Readers, please send your letters. They can be emails, formal letters or handwritten notes. They are edited solely for grammar and spelling. Also, they are sometimes edited for length.
Dear Doctor Love,
Since high school I have been in love with the guy who was my first true love. Two years after we graduated we moved in together. It was a disaster. We had always been jealous of each other and now it got worse. I worked a split shift and he was suspicious when he worked all day and I was home for five hours. I was jealous of him when I was at work at night and he was home for five hours. It was hard on both of us but we finally split up. I found a great guy who is not jealous and treats me good. Six months later I still miss my ex.
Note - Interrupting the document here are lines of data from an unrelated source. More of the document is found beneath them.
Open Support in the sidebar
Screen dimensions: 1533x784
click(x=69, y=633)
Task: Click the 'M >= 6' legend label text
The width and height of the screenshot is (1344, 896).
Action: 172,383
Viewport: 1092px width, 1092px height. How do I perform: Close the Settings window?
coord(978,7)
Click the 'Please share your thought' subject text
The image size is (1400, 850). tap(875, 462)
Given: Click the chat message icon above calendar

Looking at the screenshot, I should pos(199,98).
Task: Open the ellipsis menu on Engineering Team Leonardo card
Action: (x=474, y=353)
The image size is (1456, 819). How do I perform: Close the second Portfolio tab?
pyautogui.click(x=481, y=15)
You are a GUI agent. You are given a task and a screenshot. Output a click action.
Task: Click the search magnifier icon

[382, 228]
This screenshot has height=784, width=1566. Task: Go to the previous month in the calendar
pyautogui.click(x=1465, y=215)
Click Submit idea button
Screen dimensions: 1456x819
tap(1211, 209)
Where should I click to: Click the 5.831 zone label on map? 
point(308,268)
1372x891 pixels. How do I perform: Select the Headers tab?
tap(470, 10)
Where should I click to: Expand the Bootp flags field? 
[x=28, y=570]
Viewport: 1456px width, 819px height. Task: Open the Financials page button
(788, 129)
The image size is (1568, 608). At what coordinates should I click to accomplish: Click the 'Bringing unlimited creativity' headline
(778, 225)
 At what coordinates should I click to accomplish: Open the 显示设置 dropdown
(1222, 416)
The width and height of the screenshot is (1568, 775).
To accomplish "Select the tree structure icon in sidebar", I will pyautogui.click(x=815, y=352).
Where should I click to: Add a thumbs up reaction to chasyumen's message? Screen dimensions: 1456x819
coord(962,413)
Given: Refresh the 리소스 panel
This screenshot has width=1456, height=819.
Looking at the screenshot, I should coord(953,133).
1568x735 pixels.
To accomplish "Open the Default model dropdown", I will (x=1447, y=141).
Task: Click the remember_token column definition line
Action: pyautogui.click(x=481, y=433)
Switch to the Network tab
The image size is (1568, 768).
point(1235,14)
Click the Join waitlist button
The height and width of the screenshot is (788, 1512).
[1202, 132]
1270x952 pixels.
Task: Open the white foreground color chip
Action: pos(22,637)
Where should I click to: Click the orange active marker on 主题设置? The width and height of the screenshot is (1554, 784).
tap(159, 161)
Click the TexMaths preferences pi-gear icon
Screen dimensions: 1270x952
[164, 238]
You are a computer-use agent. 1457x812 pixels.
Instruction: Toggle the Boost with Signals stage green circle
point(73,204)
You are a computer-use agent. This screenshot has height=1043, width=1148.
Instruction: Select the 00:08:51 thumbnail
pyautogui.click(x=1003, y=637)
I think of him all the time and I would go back with him in a heartbeat if I thought we stood a chance. What is wrong with me?
/s/ Never Learns
Dear Never,
There is nothing wrong with you that time will not take care of. You might never forget him completely but you cannot let that cripple you for life. Work at forgetting him and he will start to fade in your memory. Eventually, you will only think of him when you want to.
Dear Doctor Love,
I have been married for eight years and we have two wonderful children. The only place we don’t get along concerns his mother. She comes over to visit with me and all she ever talks about is my husband’s three sisters. They are doing this and that and they bought a new boat or a new golf cart or something. To hear her talk you would think that these three women are the greatest things that ever lived and their children can probably walk on water. She never mentions us and our two daughters. I am getting really tired of this. Should I ask my husband to speak to her about it? What should I do?
/s/ M.G.
Dear M.G.,
Probably the best thing to do is nothing. The woman’s total focus seems to be on her family and it may be boring to you but there is nothing wrong with it. She obviously thinks she has nothing more important to discuss. It’s true that she doesn’t talk about you and your family while she is with you. Why should she? You are already there. However for all you know her daughters are sick of listening to her brag about you and your family and all of the wonderful things you are doing.